EXCERPT:
While the nickel tax only generates $532,918 annually, the state will provide an additional $793,004 per year as a match. This increases bonding (borrowing) potential from $3.2 million to $21.1 million.

Many school districts have already taken advantage of additional state money by passing a nickel tax. These districts have received millions from Kentucky’s building funds and have built modern facilities that provide their students the best environment in which to learn.

If we do not pass this tax, it will take 20 years to generate enough money to build just one elementary school and we are turning away $10.7 million in matching funds from the state.

Q. Why does Lincoln County need a Nickel Tax?

A. The goal of the board of education is to provide the best educational environment for students. Under our current budget constraints, the board would not be able to construct a new elementary school for another 20 years. With the Nickel Tax, the board will be able to construct two new elementary schools.

Q. Why does the Nickel Tax need to be passed now? Why not wait?

A. The longer we wait to pass the nickel the longer it takes to build the capacity to bond projects. Passing the nickel now would place district in position to construct two new elementary schools. There is also discussion at the state level that this could be the last year the state matches a Nickel Tax.

Q. What are the advantages to having the Nickel Tax?

A. The Nickel Tax more than quadruples the district’s ability to bond construction projects. Thus, we receive state matched dollars by contributing more locally.

Q. What will this do to individuals on fixed incomes?

A. This tax does not affect the Homestead Exemption Act.

Q. What will we build with the extra Nickel?

A. Currently, there is $72 million in unmet needs as outlined by our District Facilities Plan conducted in the spring of 2017. Discussions included the construction of two new elementary schools.

Q. Will this tax take away resources from the classroom?

A. The Nickel Tax is classified as “restricted” funds and cannot be used for anything but construction, debt service (bonding projects), or other projects as outlined on the District Facilities Plan. The Nickel Taxes do not affect our General Fund, which is where a majority of instructional components in the classroom are funded.

Q. What will happen if the “Recallable” Nickel is not passed?

A. Without this specific tax, no elementary school will be constructed for at least 20 years. We will continue to maintain our aging facilities in the most effective and efficient way possible with our limited resources. And by not passing the Nickel Tax, we are turning away $10.7 million in state matching funds.

Q. Where will the two new elementary schools be located?

LISTING:

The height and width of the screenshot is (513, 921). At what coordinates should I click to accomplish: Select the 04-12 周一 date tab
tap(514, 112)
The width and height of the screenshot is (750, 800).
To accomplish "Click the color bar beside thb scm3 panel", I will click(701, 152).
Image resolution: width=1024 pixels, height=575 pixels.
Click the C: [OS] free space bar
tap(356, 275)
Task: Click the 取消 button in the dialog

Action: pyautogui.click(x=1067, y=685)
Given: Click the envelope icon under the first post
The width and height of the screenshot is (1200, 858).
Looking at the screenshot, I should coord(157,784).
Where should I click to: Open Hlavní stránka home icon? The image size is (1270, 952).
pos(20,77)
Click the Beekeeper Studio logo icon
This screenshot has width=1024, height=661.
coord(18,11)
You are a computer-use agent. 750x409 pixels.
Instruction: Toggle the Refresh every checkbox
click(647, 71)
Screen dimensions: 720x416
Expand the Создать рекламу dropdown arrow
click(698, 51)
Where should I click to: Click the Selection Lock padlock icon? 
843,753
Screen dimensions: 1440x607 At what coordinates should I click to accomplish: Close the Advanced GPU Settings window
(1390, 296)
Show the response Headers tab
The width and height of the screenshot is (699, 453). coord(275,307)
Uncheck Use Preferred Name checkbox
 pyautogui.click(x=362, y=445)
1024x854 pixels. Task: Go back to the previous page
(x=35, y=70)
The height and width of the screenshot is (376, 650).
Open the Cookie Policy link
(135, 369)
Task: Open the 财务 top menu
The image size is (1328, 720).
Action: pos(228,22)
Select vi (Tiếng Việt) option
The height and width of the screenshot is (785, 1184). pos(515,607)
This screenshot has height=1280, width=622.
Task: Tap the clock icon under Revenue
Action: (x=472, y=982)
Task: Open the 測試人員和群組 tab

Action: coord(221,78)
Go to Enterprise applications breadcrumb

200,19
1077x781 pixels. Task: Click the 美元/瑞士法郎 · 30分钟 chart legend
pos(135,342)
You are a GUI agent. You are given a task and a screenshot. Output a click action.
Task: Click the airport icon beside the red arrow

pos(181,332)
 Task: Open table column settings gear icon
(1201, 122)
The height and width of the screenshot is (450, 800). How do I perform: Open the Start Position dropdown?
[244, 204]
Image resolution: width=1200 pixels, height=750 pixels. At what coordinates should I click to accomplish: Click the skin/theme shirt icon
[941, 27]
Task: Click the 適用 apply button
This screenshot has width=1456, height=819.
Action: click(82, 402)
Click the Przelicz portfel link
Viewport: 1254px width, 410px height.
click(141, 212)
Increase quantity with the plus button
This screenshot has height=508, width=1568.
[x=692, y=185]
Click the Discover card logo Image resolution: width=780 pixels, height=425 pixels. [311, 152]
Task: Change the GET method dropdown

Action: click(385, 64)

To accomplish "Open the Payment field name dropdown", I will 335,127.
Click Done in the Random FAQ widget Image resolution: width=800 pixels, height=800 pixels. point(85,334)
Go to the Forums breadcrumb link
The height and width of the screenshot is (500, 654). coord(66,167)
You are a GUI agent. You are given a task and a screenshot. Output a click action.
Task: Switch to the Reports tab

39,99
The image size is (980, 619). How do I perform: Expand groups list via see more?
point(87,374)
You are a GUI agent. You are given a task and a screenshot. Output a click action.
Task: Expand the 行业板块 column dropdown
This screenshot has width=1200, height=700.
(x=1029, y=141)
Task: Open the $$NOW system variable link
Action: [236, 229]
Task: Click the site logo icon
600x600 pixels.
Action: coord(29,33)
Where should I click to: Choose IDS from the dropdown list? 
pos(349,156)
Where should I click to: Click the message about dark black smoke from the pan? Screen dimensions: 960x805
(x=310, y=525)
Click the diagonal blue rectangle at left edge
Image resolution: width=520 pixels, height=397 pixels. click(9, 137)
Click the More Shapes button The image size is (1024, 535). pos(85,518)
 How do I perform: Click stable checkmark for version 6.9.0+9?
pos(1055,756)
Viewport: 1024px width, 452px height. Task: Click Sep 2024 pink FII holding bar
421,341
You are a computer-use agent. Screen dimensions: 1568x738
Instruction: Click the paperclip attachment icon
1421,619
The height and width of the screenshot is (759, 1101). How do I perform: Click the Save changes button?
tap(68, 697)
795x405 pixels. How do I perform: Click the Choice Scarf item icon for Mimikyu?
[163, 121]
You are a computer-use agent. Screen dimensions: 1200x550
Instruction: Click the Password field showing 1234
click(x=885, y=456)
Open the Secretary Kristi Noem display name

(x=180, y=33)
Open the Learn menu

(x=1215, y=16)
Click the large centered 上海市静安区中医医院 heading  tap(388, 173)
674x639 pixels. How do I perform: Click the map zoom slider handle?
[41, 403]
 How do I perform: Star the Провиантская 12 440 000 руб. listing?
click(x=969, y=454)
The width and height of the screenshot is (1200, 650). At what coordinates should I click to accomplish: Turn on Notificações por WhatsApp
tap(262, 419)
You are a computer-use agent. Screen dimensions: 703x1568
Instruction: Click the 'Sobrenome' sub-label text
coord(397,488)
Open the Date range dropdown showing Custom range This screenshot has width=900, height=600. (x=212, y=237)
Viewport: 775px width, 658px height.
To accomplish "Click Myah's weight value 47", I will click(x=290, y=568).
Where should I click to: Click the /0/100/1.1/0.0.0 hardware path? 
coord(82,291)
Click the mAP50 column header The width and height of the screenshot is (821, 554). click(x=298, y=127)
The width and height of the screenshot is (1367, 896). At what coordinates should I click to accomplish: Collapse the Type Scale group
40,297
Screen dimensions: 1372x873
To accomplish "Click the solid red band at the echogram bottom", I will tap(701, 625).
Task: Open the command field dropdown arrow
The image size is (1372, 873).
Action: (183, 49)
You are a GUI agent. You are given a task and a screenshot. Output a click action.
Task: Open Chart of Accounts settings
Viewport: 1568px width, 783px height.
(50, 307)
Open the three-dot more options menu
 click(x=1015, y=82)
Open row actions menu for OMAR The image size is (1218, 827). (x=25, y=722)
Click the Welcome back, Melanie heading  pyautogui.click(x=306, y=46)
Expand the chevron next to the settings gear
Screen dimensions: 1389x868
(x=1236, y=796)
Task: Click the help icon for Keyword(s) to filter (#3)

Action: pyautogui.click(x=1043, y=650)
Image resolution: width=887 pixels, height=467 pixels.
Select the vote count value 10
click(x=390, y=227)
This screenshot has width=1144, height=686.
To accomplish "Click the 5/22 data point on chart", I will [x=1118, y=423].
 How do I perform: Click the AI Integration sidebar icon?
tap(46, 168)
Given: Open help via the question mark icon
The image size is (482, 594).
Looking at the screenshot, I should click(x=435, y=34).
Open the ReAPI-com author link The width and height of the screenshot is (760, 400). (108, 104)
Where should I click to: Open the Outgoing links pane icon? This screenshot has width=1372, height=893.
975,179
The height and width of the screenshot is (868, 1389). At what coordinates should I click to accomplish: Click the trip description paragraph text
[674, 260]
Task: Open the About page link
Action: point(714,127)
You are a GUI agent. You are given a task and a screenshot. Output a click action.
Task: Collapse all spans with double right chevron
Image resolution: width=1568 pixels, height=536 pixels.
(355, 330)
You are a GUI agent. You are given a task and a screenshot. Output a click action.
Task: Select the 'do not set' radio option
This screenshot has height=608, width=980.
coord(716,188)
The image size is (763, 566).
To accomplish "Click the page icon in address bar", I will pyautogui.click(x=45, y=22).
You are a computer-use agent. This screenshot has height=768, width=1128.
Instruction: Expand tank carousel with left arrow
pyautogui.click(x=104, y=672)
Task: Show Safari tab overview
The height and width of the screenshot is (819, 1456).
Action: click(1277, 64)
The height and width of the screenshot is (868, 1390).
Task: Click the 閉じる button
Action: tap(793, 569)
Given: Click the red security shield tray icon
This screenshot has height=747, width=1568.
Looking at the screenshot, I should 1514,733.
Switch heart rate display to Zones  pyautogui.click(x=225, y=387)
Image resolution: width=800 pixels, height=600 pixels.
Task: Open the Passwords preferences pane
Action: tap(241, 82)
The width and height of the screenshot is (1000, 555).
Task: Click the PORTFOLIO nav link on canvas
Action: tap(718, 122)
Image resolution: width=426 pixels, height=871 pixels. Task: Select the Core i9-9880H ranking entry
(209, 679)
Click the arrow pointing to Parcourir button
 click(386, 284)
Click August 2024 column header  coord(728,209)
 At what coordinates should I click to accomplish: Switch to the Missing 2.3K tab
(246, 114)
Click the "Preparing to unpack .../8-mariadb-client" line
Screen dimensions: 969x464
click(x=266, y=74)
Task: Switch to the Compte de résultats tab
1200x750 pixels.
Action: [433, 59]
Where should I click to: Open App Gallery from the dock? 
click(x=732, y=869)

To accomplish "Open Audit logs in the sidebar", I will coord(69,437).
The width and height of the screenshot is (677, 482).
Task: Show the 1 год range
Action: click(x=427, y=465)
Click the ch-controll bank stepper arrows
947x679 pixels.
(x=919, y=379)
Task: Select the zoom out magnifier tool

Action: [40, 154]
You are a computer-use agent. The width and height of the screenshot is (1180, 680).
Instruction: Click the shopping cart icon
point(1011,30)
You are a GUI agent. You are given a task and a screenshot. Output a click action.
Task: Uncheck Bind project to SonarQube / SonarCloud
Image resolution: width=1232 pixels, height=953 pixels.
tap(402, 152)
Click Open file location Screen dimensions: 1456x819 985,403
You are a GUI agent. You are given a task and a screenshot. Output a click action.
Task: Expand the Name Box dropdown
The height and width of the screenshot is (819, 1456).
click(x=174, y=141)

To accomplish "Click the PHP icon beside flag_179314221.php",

REQUEST: From the Nickel Tax excerpt above, extract verbatim the passage that begins at the words "While the nickel" and stops after "from the state.".

OUTPUT OF THE TASK:
While the nickel tax only generates $532,918 annually, the state will provide an additional $793,004 per year as a match. This increases bonding (borrowing) potential from $3.2 million to $21.1 million.

Many school districts have already taken advantage of additional state money by passing a nickel tax. These districts have received millions from Kentucky’s building funds and have built modern facilities that provide their students the best environment in which to learn.

If we do not pass this tax, it will take 20 years to generate enough money to build just one elementary school and we are turning away $10.7 million in matching funds from the state.